Shopify / ghostferry

The swiss army knife of live data migrations
https://shopify.github.io/ghostferry
MIT License
748 stars 70 forks source link

Fixed two newly introduced memory leaks #266

Closed shuhaowu closed 3 years ago

shuhaowu commented 3 years ago

Over the last little while we introduced some memory leaks while resolving other issues. Two problems include:

  1. a slice-to-string conversion in DMLEventBase.Annotation, from now on referred to as the string leak. This leak only occurs when the target verifier is on.
  2. a case where we called deferred in a loop, from now on referred to as the defer leak. This leak occurs whenever the binlog streamer runs (so in all normal ghostferry configurations).

A benchmark run was conducted with our internal setup and showed the following Ghostferry RSS usage before and after the fix.

image

We originally thought that we were impacted by this Golang issue, so all tests in the above plot (except the green line) is conducted with MADV_DONTNEED. It turns out that we don't need to set the env var to work around the MADV_FREE problem (as seen by the negligible difference between the green and yellow line).

The rest of this will be dedicated on how @Scalvando and I found these bugs for future reference, along with any discussions that may be needed for each bug.

string leak investigation

We originally noticed the problem due to consistent OOM kills we've gotten while running Ghostferry in production.
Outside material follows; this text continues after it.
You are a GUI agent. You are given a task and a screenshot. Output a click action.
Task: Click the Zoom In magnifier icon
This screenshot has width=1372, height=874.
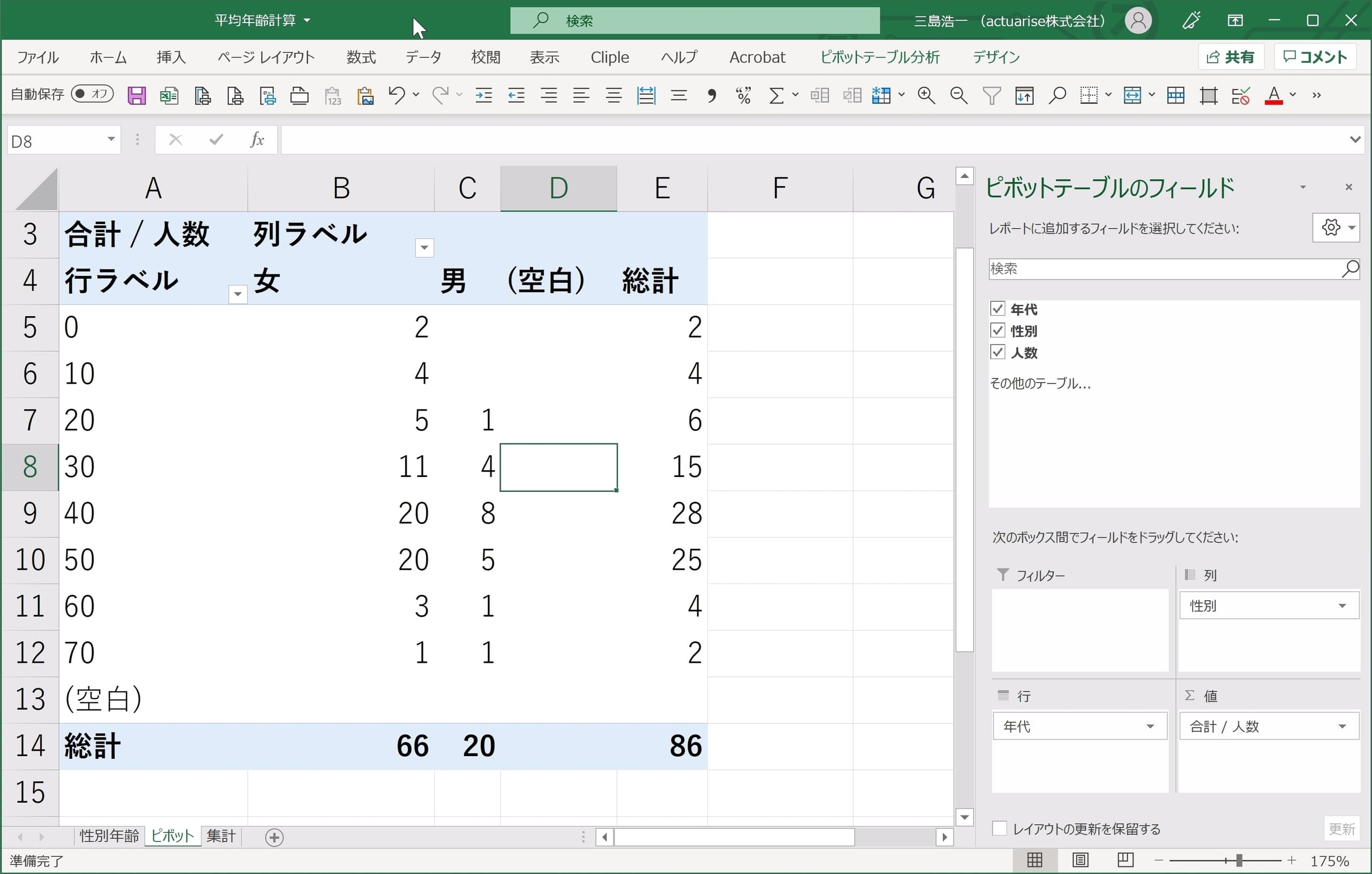tap(926, 95)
We reproduced this via a test setup and saw by logging the output of ps that Ghostferry uses 2GB of RAM within 10 minutes of launch (blue line above). This suggest a memory leak.

@Scalvando hooked up pprof to Ghostferry, which allowed us to dump the heap profile from a live process. Using this, and the command go tool pprof -http=:8080 `which ghostferry-sharding` 'http://localhost:6060/debug/pprof/heap?debug=1' allowed us to visualize the amount of memory currently in used and the line of code responsible for their allocation. This immediately gave us the following graph:

string+defer-pprof

as well as the following source code trace:

string+defer-source

This narrows down the culprit to be the line .FindStringSubmatch(string(e.query)) within the function DMLEventBase.Annotation(). Specifically, the CALL runtime.slicebytetostring(SB) suggests that the problem lies in the string(e.query) part of the line. This line is called for every binlog row event on the target database, which means we end up converting a lot of queries from slices to bytes. If a memory leak occurs here, then it's understandable that it'll blow up, if the target database is very busy (and it is for our case).

I'm unfortunately not an expert in how strings are allocated so I'm still not sure why this code will a memory leak. I would have assumed that the string would be allocated and then deallocated by the end of this function call.

In any case, @Scalvando hypothesized that we can replace the FindStringSubmatch function call with FindSubmatch and skip the conversion to string. This ended up solving one problem, which caused us to observe the orange line in terms of memory usage. Since we still saw a linear increase in RSS usage, we hypothesized a second memory leak, so we continued our investigation.

Note: a similar thing may have occured in this StackOverflow question, but we didn't investigate further.

defer leak investigation

Since there's likely a second memory leak, we looked again with pprof and saw the following:

defer-pprof

as well as the following code trace:

defer-source

There are only a few places where we use context in Ghostferry, and we recently did touch the context handling code in the BinlogStreamer. In that PR, we (including myself as one of the reviewer) made the incorrect conclusion call defer cancel() within the binlog streamer main loop. Since the binlog streamer main loop does not exit until Ghostferry exit, the deferred function calls will add unbounded, which causes our memory leak. Additionally, it's also possible that by not cancelling the context.WithDeadline() context, we leak memory further.

Once this is fixed, we get the yellow line.

Since at the beginning of the investigation we thought we may have been impacted by the MADV_FREE problem, we turned on MADV_DONTNEED via an environment variable. I decided to test if we actually need that environment variable after fixing both leaks. The tests suggest that we are not impacted as the RSS usage remain negligible.

Note: you might notice that the slope of the blue and orange line appears to be similar. It is possible that the string leak caused a large increase in RSS usage at the beginning, and the rest maybe due to the defer leak. I didn't try to isolate just the string leak and observe its behaviour.